Ensure you’re using the latest versions of SQLite and the TCL binding:

# Update TCL
sudo apt-get install tcl8.7

# Update TCL-SQLite binding
teacup install sqlite3

Rationale: Newer versions may handle type conversions more predictably.

9. Leverage SQLite’s HEX() Function for Queries

Use SQLite’s built-in HEX() function to compare BLOB contents with text:

SELECT * FROM t1 WHERE HEX(c1) = 'f09f9299';

Caveat: Requires the column to store the exact byte sequence of the hex string (e.g., f09f9299 as bytes, not as a text string).

10. Normalize Data Storage Strategy

Adopt a consistent strategy for handling hex strings:

• Option A: Store all hex strings as BLOBs and use HEX() in queries.
• Option B: Ensure all hex strings are stored as TEXT by converting bytearrays early.

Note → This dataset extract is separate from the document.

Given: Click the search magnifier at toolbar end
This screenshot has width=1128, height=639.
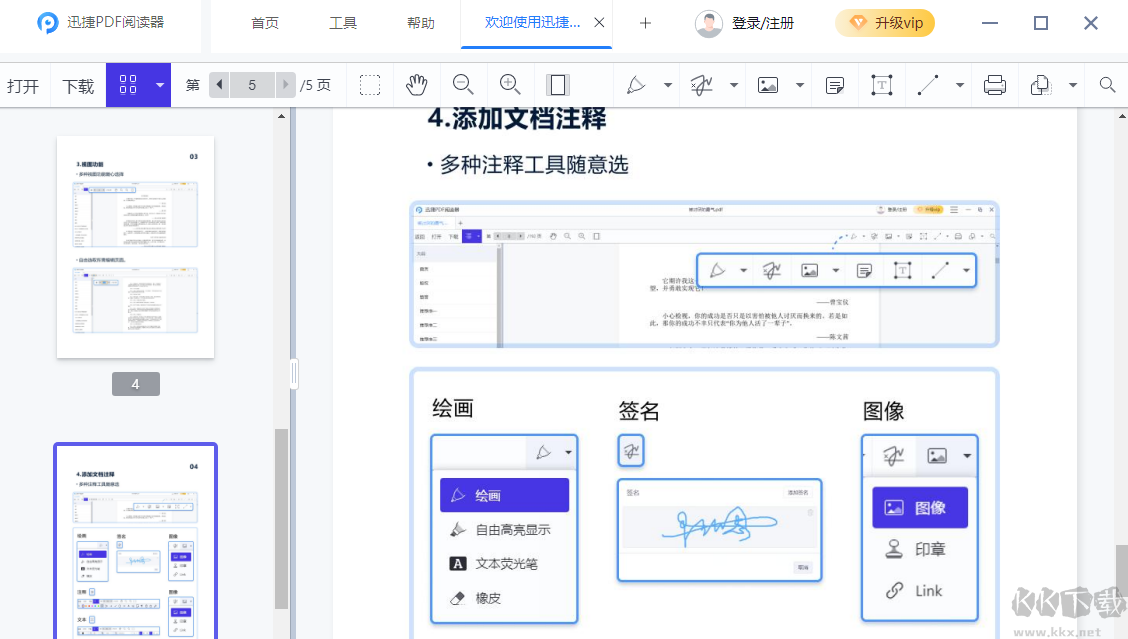Looking at the screenshot, I should click(1106, 85).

Recommendation: Option B aligns with the goal of treating hex strings as human-readable identifiers.

Final Recommendation

The most robust solution is Method 1 (string map conversion) combined with Method 4 (custom hex encoding). This ensures hexadecimal values are stored as TEXT without relying on SQLite casting or query modifications. Example implementation:

proc SafeHex { input } {
 set utf8 [encoding convertto utf-8 $input]
 set hex [binary encode hex $utf8]
 return [string map {} $hex]  ;# Force string representation
}

db eval { INSERT INTO t1 VALUES ($hex) }

This approach guarantees TEXT storage while maintaining the integrity of the hexadecimal representation.